Location
- Mirpur-1, Dhaka-1216 Bangladesh 23°47′58″N 90°21′08″E﻿ / ﻿23.7994°N 90.3522°E

Information
- Former name: Bengali Medium High School
- School type: Government
- Motto: জ্ঞানই আলো English : Knowledge is light
- Established: 1963
- School board: Dhaka Board
- School district: Dhaka
- School number: 108185
- Headmaster: MD.Jalal Uddin Sarkar
- Teaching staff: 53
- Grades: Class 3 to 10 (For girls) Class 5 to 10 (For boys)
- Gender: For Girls & Boys
- Enrollment: 2000
- Student to teacher ratio: 60:1 (students:teacher)
- Language: Bangla
- Campus: 115 acres (47 ha)
- Website: mirpurghs.edu.bd

= Mirpur Government High School =

Mirpur Government High School (মিরপুর সরকারি উচ্চ বিদ্যালয়) is a secondary school in Mirpur Shah Ali thana, Dhaka, Bangladesh. It was established in 1963 and was known as Bengali Medium School until it later became a government high school and gets its present name Mirpur Government High School (MGHS) in 1983.

==History==
The school was established as the Bengali Medium School (বেঙ্গলী মিডিয়াম স্কুল) during the East Pakistan era in 1963. Bengali Medium School was involved in the Bengali language movement, a key forerunner to the Bangladesh Liberation War.

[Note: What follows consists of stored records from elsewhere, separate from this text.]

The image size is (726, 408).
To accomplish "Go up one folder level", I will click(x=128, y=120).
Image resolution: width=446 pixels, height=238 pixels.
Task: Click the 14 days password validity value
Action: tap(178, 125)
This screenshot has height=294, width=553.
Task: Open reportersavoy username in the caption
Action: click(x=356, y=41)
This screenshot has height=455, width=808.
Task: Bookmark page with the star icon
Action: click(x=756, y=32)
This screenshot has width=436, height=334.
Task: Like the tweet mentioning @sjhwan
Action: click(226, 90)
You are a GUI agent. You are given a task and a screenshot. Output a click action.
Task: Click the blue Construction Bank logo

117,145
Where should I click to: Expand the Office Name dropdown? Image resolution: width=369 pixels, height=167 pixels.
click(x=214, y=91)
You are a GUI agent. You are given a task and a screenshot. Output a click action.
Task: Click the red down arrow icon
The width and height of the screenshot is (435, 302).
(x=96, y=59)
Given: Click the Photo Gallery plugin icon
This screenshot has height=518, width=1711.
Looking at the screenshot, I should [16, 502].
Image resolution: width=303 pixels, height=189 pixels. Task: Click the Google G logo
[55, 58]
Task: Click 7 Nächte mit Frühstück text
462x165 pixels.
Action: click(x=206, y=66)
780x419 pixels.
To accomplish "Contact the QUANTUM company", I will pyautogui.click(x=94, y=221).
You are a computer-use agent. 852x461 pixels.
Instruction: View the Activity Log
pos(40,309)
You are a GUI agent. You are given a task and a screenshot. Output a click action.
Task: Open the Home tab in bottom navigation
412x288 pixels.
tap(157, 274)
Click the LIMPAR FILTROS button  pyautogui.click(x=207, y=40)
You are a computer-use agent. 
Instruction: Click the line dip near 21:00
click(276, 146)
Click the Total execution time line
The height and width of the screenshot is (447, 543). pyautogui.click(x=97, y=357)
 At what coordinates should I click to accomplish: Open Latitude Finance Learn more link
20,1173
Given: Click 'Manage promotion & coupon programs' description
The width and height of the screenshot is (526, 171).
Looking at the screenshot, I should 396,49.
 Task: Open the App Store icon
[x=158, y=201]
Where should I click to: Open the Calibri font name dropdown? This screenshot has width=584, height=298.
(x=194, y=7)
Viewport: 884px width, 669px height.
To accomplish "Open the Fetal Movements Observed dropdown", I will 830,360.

The school came under government control under the Ershad regime, and was given its present name.

==Academics==
Mirpur Government High School is the only government high school in the greater Mirpur area. The school operates a double shift, with girls attending in the morning (7:00 AM to 12:00 noon) and boys in the afternoon (12:30 noon to 5:15 PM). There is also a multimedia room and ICT lab for study. It ranked 358th in national school ranking.

==Campus==
Mirpur Government High School stands on a 115 acre campus. It consists of one two-storey building constructed in 1963, a newer five-storey building, and a separate building housing a common room.

==Groups==
There are three groups in this school. Namely- Science, Commerce & Arts.

==Admissions and fees==
In order to be admitted into this school one has to sit for examination. Since it is a government school, it follows all criteria given from the Board of Dhaka.